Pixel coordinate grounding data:
___
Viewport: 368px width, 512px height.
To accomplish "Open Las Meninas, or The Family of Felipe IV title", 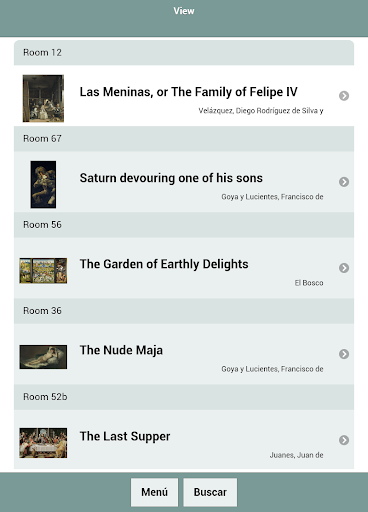I will pyautogui.click(x=188, y=92).
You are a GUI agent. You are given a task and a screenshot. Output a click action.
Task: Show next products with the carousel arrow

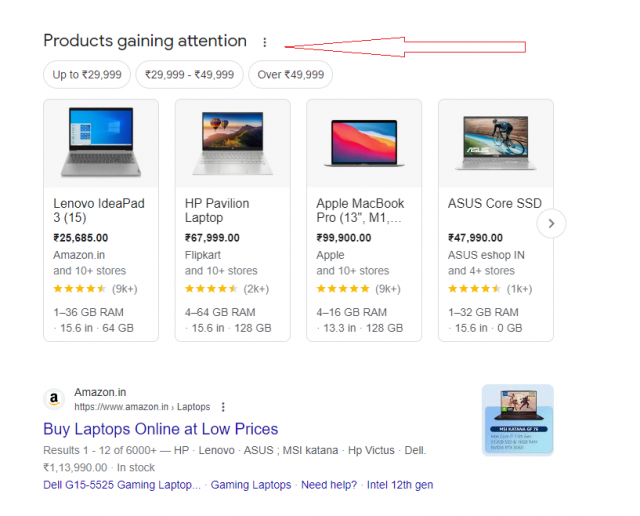point(551,223)
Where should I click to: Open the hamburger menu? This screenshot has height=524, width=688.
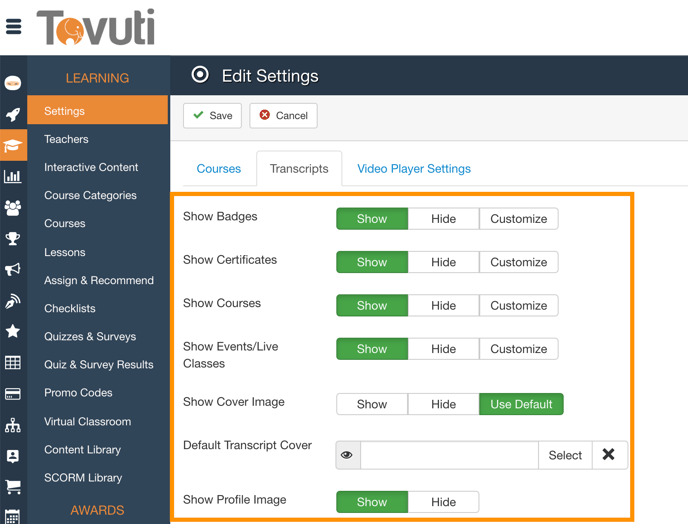(14, 27)

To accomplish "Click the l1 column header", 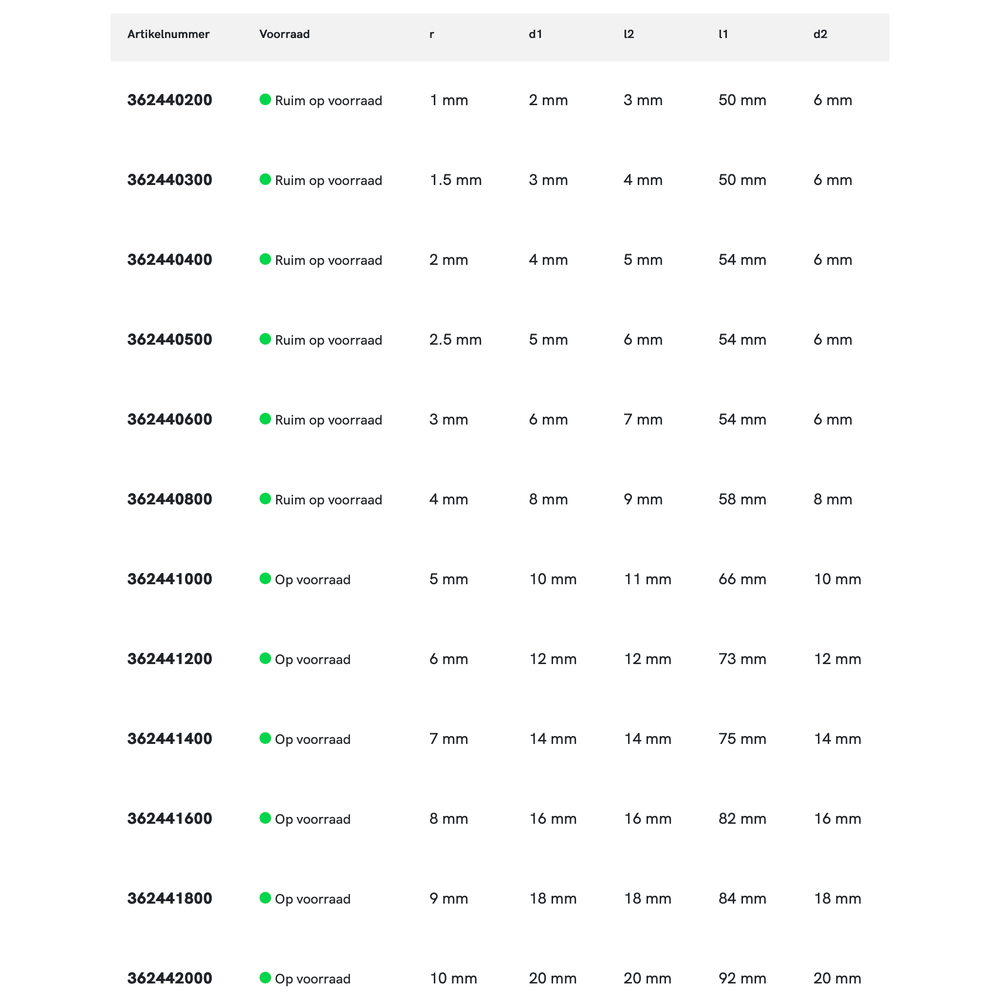I will (723, 34).
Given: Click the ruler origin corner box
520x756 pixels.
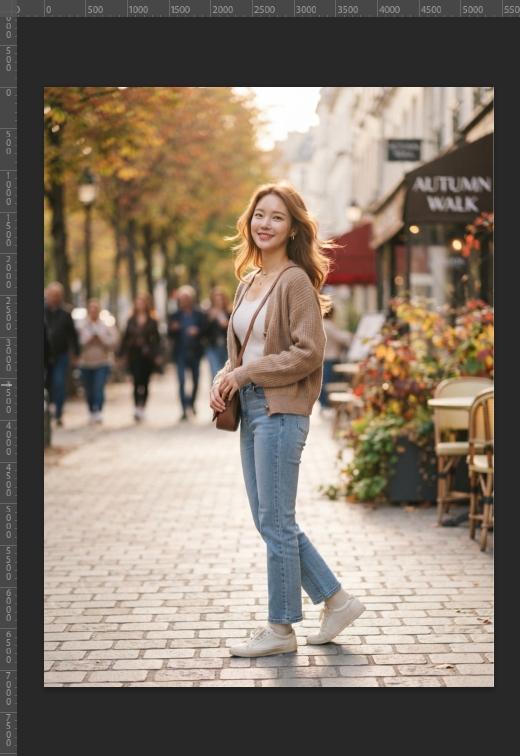Looking at the screenshot, I should coord(8,8).
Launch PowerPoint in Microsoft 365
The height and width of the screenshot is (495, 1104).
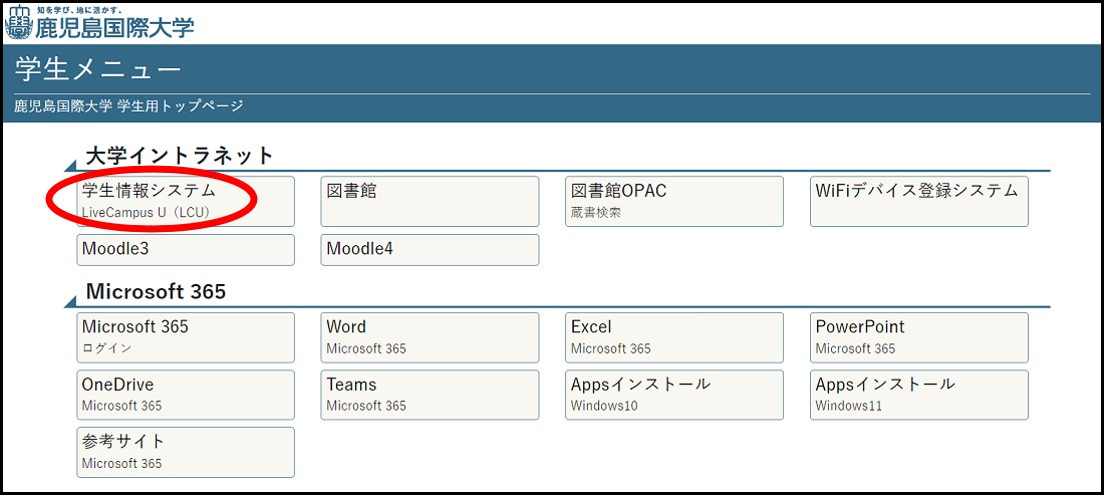click(x=919, y=337)
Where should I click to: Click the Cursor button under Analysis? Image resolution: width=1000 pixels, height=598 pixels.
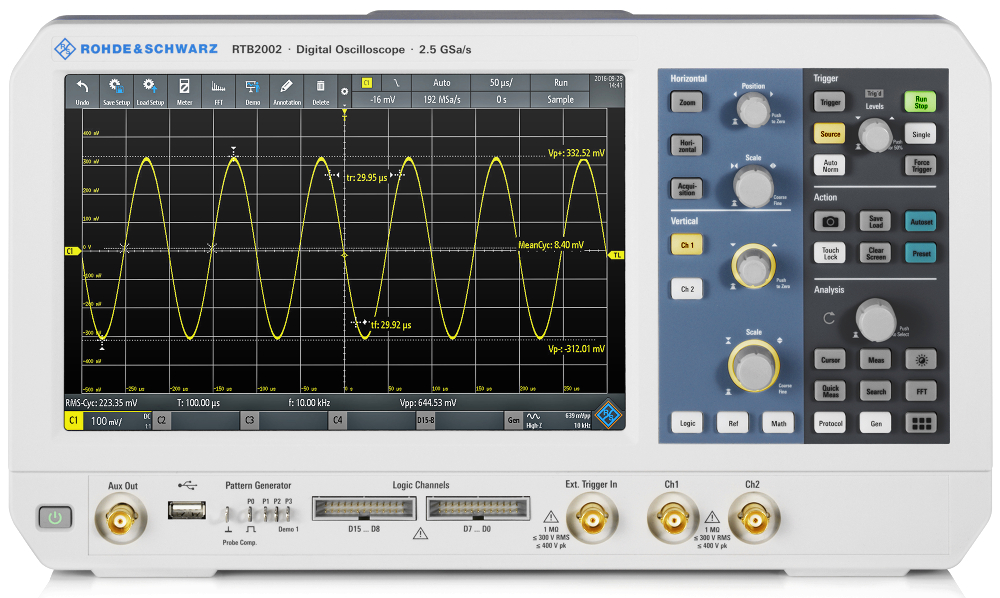click(x=830, y=360)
___
=== PROMPT ===
No pictures should appear in the answer, which is to be the lines from the line with "Given: Click the ruler origin corner box" through the end of the records above, restated exactly.

=== OUTPUT FOR THIS EXERCISE ===
Given: Click the ruler origin corner box
520x756 pixels.
Looking at the screenshot, I should coord(8,8).
Launch PowerPoint in Microsoft 365
The height and width of the screenshot is (495, 1104).
click(x=919, y=337)
Where should I click to: Click the Cursor button under Analysis? Image resolution: width=1000 pixels, height=598 pixels.
click(x=830, y=360)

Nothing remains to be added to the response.